→ WRITTEN REQUEST
Copy out the data below verbatim, every line in its original order and with nothing changed.

→ INPUT ROWS
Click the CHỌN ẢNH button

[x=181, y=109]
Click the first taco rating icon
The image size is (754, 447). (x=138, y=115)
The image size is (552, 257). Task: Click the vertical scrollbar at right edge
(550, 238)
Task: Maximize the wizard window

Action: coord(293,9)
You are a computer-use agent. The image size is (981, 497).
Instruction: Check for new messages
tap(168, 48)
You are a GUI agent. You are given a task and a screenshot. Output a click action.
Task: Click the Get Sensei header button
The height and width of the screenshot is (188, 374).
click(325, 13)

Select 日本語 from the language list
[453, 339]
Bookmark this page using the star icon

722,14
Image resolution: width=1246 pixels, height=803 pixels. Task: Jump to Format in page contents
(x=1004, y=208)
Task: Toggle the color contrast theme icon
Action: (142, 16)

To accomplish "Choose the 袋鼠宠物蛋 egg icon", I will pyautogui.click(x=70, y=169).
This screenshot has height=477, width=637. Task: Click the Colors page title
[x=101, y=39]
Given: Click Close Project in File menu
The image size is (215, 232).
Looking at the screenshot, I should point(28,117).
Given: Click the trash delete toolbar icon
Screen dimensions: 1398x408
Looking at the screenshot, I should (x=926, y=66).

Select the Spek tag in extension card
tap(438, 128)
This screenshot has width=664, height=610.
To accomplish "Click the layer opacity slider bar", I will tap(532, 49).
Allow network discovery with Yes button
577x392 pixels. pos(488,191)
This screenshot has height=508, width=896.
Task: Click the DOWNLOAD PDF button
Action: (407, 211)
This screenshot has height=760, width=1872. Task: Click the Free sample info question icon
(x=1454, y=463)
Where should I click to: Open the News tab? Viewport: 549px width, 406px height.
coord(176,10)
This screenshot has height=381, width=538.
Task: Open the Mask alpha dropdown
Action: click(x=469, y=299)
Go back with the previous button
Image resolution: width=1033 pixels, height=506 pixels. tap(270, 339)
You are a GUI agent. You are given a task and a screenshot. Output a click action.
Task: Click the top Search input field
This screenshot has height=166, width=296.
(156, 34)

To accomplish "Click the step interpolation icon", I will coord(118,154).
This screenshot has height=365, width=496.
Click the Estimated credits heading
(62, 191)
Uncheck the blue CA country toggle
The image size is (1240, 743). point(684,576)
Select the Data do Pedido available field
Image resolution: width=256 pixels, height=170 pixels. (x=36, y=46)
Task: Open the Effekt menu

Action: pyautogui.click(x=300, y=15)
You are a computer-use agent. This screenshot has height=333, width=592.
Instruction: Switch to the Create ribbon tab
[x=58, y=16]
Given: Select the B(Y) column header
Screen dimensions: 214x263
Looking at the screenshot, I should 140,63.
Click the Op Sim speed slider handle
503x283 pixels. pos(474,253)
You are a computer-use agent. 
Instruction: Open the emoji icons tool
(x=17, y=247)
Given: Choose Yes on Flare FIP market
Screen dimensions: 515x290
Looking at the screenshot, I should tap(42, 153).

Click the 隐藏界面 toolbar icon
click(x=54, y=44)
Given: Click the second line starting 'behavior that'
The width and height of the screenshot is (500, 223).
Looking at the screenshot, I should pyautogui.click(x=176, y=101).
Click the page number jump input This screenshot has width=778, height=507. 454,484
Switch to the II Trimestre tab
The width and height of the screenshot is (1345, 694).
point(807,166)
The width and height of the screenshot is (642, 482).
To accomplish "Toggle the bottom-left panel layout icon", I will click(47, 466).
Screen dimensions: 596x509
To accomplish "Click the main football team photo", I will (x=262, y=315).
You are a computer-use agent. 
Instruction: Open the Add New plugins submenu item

→ OUTPUT OF THE EXERCISE
Click the CHỌN ẢNH button

[x=181, y=109]
Click the first taco rating icon
The image size is (754, 447). (x=138, y=115)
The image size is (552, 257). Task: Click the vertical scrollbar at right edge
(550, 238)
Task: Maximize the wizard window

Action: coord(293,9)
You are a computer-use agent. The image size is (981, 497).
Instruction: Check for new messages
tap(168, 48)
You are a GUI agent. You are given a task and a screenshot. Output a click action.
Task: Click the Get Sensei header button
The height and width of the screenshot is (188, 374).
click(325, 13)

Select 日本語 from the language list
[453, 339]
Bookmark this page using the star icon

722,14
Image resolution: width=1246 pixels, height=803 pixels. Task: Jump to Format in page contents
(x=1004, y=208)
Task: Toggle the color contrast theme icon
Action: (142, 16)

To accomplish "Choose the 袋鼠宠物蛋 egg icon", I will pyautogui.click(x=70, y=169).
This screenshot has height=477, width=637. Task: Click the Colors page title
[x=101, y=39]
Given: Click Close Project in File menu
The image size is (215, 232).
Looking at the screenshot, I should point(28,117).
Given: Click the trash delete toolbar icon
Screen dimensions: 1398x408
Looking at the screenshot, I should (x=926, y=66).

Select the Spek tag in extension card
tap(438, 128)
This screenshot has width=664, height=610.
To accomplish "Click the layer opacity slider bar", I will tap(532, 49).
Allow network discovery with Yes button
577x392 pixels. pos(488,191)
This screenshot has height=508, width=896.
Task: Click the DOWNLOAD PDF button
Action: (407, 211)
This screenshot has height=760, width=1872. Task: Click the Free sample info question icon
(x=1454, y=463)
Where should I click to: Open the News tab? Viewport: 549px width, 406px height.
coord(176,10)
This screenshot has height=381, width=538.
Task: Open the Mask alpha dropdown
Action: click(x=469, y=299)
Go back with the previous button
Image resolution: width=1033 pixels, height=506 pixels. tap(270, 339)
You are a GUI agent. You are given a task and a screenshot. Output a click action.
Task: Click the top Search input field
This screenshot has height=166, width=296.
(156, 34)

To accomplish "Click the step interpolation icon", I will coord(118,154).
This screenshot has height=365, width=496.
Click the Estimated credits heading
(62, 191)
Uncheck the blue CA country toggle
The image size is (1240, 743). point(684,576)
Select the Data do Pedido available field
Image resolution: width=256 pixels, height=170 pixels. (x=36, y=46)
Task: Open the Effekt menu

Action: pyautogui.click(x=300, y=15)
You are a computer-use agent. This screenshot has height=333, width=592.
Instruction: Switch to the Create ribbon tab
[x=58, y=16]
Given: Select the B(Y) column header
Screen dimensions: 214x263
Looking at the screenshot, I should 140,63.
Click the Op Sim speed slider handle
503x283 pixels. pos(474,253)
You are a computer-use agent. 
Instruction: Open the emoji icons tool
(x=17, y=247)
Given: Choose Yes on Flare FIP market
Screen dimensions: 515x290
Looking at the screenshot, I should tap(42, 153).

Click the 隐藏界面 toolbar icon
click(x=54, y=44)
Given: Click the second line starting 'behavior that'
The width and height of the screenshot is (500, 223).
Looking at the screenshot, I should pyautogui.click(x=176, y=101).
Click the page number jump input This screenshot has width=778, height=507. 454,484
Switch to the II Trimestre tab
The width and height of the screenshot is (1345, 694).
point(807,166)
The width and height of the screenshot is (642, 482).
To accomplish "Toggle the bottom-left panel layout icon", I will click(47, 466).
Screen dimensions: 596x509
To accomplish "Click the main football team photo", I will (x=262, y=315).
You are a computer-use agent. 
Instruction: Open the Add New plugins submenu item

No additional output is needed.